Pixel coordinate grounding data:
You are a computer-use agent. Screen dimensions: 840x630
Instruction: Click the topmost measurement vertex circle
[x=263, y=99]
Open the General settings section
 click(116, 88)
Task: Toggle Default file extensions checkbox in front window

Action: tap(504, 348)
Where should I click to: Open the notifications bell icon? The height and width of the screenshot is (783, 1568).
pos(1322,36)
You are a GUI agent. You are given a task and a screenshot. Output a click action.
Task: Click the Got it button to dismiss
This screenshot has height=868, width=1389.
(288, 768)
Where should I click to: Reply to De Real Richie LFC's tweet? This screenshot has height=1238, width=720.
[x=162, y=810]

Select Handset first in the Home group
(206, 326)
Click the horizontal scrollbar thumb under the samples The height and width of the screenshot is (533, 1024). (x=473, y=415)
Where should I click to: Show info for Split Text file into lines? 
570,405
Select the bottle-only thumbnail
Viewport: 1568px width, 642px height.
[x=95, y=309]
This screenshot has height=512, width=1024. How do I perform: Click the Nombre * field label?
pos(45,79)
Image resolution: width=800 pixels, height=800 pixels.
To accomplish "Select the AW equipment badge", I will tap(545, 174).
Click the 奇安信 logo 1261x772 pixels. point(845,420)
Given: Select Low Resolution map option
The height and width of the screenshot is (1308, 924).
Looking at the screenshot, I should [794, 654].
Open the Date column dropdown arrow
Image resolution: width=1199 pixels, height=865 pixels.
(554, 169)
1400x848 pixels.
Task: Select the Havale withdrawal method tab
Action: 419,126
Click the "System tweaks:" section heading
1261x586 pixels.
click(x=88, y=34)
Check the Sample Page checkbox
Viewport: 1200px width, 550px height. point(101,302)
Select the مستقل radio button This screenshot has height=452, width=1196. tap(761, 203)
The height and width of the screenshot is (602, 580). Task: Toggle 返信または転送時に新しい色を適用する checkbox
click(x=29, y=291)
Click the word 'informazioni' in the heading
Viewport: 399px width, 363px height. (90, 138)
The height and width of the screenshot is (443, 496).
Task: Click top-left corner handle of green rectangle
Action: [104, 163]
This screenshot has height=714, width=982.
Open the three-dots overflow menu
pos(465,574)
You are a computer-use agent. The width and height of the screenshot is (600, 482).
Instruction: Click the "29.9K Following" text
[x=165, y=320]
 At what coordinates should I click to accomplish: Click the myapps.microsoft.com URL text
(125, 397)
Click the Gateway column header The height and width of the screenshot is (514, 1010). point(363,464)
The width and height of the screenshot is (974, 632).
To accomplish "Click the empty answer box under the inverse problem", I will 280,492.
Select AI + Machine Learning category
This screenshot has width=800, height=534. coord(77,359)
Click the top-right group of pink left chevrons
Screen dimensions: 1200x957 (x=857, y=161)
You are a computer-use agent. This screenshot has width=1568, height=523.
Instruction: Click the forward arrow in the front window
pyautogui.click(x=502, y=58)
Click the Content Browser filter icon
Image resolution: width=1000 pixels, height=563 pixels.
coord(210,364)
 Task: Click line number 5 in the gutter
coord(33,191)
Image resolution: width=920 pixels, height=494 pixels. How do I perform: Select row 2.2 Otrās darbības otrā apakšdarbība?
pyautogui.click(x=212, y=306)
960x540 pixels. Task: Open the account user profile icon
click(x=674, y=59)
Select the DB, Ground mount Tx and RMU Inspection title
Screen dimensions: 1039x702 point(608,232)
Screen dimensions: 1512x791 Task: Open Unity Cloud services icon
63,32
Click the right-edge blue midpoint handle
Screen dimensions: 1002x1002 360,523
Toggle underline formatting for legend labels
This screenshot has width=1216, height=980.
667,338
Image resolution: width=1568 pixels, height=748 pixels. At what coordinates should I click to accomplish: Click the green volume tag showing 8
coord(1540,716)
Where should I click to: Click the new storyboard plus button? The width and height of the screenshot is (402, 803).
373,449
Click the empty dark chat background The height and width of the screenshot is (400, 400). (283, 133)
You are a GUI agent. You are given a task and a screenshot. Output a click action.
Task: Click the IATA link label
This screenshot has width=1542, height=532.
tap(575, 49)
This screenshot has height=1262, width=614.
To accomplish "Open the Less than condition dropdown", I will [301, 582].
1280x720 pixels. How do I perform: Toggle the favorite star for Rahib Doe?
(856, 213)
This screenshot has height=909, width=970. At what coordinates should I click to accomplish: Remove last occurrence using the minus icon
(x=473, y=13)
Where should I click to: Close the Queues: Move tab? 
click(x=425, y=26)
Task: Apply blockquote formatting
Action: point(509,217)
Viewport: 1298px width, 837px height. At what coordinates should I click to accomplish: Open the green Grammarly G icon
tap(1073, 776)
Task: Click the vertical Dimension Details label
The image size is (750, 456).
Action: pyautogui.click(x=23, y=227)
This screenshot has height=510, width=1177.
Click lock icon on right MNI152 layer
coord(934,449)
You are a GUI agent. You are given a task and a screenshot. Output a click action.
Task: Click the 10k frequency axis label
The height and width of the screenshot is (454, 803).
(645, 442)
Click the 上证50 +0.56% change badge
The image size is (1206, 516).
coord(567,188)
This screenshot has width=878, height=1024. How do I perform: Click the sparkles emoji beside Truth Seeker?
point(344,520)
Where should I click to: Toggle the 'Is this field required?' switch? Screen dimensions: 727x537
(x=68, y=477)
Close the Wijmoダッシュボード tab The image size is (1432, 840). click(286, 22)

| Your instructions |
Extract all of the data shown above without alteration.

| Task response |
You are a computer-use agent. Screen dimensions: 840x630
Instruction: Click the topmost measurement vertex circle
[x=263, y=99]
Open the General settings section
 click(116, 88)
Task: Toggle Default file extensions checkbox in front window

Action: tap(504, 348)
Where should I click to: Open the notifications bell icon? The height and width of the screenshot is (783, 1568).
pos(1322,36)
You are a GUI agent. You are given a task and a screenshot. Output a click action.
Task: Click the Got it button to dismiss
This screenshot has height=868, width=1389.
(288, 768)
Where should I click to: Reply to De Real Richie LFC's tweet? This screenshot has height=1238, width=720.
[x=162, y=810]

Select Handset first in the Home group
(206, 326)
Click the horizontal scrollbar thumb under the samples The height and width of the screenshot is (533, 1024). (x=473, y=415)
Where should I click to: Show info for Split Text file into lines? 
570,405
Select the bottle-only thumbnail
Viewport: 1568px width, 642px height.
[x=95, y=309]
This screenshot has height=512, width=1024. How do I perform: Click the Nombre * field label?
pos(45,79)
Image resolution: width=800 pixels, height=800 pixels.
To accomplish "Select the AW equipment badge", I will tap(545, 174).
Click the 奇安信 logo 1261x772 pixels. point(845,420)
Given: Select Low Resolution map option
The height and width of the screenshot is (1308, 924).
Looking at the screenshot, I should [794, 654].
Open the Date column dropdown arrow
Image resolution: width=1199 pixels, height=865 pixels.
(554, 169)
1400x848 pixels.
Task: Select the Havale withdrawal method tab
Action: 419,126
Click the "System tweaks:" section heading
1261x586 pixels.
click(x=88, y=34)
Check the Sample Page checkbox
Viewport: 1200px width, 550px height. point(101,302)
Select the مستقل radio button This screenshot has height=452, width=1196. tap(761, 203)
The height and width of the screenshot is (602, 580). Task: Toggle 返信または転送時に新しい色を適用する checkbox
click(x=29, y=291)
Click the word 'informazioni' in the heading
Viewport: 399px width, 363px height. (90, 138)
The height and width of the screenshot is (443, 496).
Task: Click top-left corner handle of green rectangle
Action: [104, 163]
This screenshot has height=714, width=982.
Open the three-dots overflow menu
pos(465,574)
You are a computer-use agent. The width and height of the screenshot is (600, 482).
Instruction: Click the "29.9K Following" text
[x=165, y=320]
 At what coordinates should I click to accomplish: Click the myapps.microsoft.com URL text
(125, 397)
Click the Gateway column header The height and width of the screenshot is (514, 1010). point(363,464)
The width and height of the screenshot is (974, 632).
To accomplish "Click the empty answer box under the inverse problem", I will 280,492.
Select AI + Machine Learning category
This screenshot has width=800, height=534. coord(77,359)
Click the top-right group of pink left chevrons
Screen dimensions: 1200x957 (x=857, y=161)
You are a computer-use agent. This screenshot has width=1568, height=523.
Instruction: Click the forward arrow in the front window
pyautogui.click(x=502, y=58)
Click the Content Browser filter icon
Image resolution: width=1000 pixels, height=563 pixels.
coord(210,364)
 Task: Click line number 5 in the gutter
coord(33,191)
Image resolution: width=920 pixels, height=494 pixels. How do I perform: Select row 2.2 Otrās darbības otrā apakšdarbība?
pyautogui.click(x=212, y=306)
960x540 pixels. Task: Open the account user profile icon
click(x=674, y=59)
Select the DB, Ground mount Tx and RMU Inspection title
Screen dimensions: 1039x702 point(608,232)
Screen dimensions: 1512x791 Task: Open Unity Cloud services icon
63,32
Click the right-edge blue midpoint handle
Screen dimensions: 1002x1002 360,523
Toggle underline formatting for legend labels
This screenshot has width=1216, height=980.
667,338
Image resolution: width=1568 pixels, height=748 pixels. At what coordinates should I click to accomplish: Click the green volume tag showing 8
coord(1540,716)
Where should I click to: Click the new storyboard plus button? The width and height of the screenshot is (402, 803).
373,449
Click the empty dark chat background The height and width of the screenshot is (400, 400). (283, 133)
You are a GUI agent. You are given a task and a screenshot. Output a click action.
Task: Click the IATA link label
This screenshot has width=1542, height=532.
tap(575, 49)
This screenshot has height=1262, width=614.
To accomplish "Open the Less than condition dropdown", I will [301, 582].
1280x720 pixels. How do I perform: Toggle the favorite star for Rahib Doe?
(856, 213)
This screenshot has height=909, width=970. At what coordinates should I click to accomplish: Remove last occurrence using the minus icon
(x=473, y=13)
Where should I click to: Close the Queues: Move tab? 
click(x=425, y=26)
Task: Apply blockquote formatting
Action: point(509,217)
Viewport: 1298px width, 837px height. At what coordinates should I click to accomplish: Open the green Grammarly G icon
tap(1073, 776)
Task: Click the vertical Dimension Details label
The image size is (750, 456).
Action: pyautogui.click(x=23, y=227)
This screenshot has height=510, width=1177.
Click lock icon on right MNI152 layer
coord(934,449)
You are a GUI agent. You are given a task and a screenshot. Output a click action.
Task: Click the 10k frequency axis label
The height and width of the screenshot is (454, 803).
(645, 442)
Click the 上证50 +0.56% change badge
The image size is (1206, 516).
coord(567,188)
This screenshot has width=878, height=1024. How do I perform: Click the sparkles emoji beside Truth Seeker?
point(344,520)
Where should I click to: Toggle the 'Is this field required?' switch? Screen dimensions: 727x537
(x=68, y=477)
Close the Wijmoダッシュボード tab The image size is (1432, 840). click(286, 22)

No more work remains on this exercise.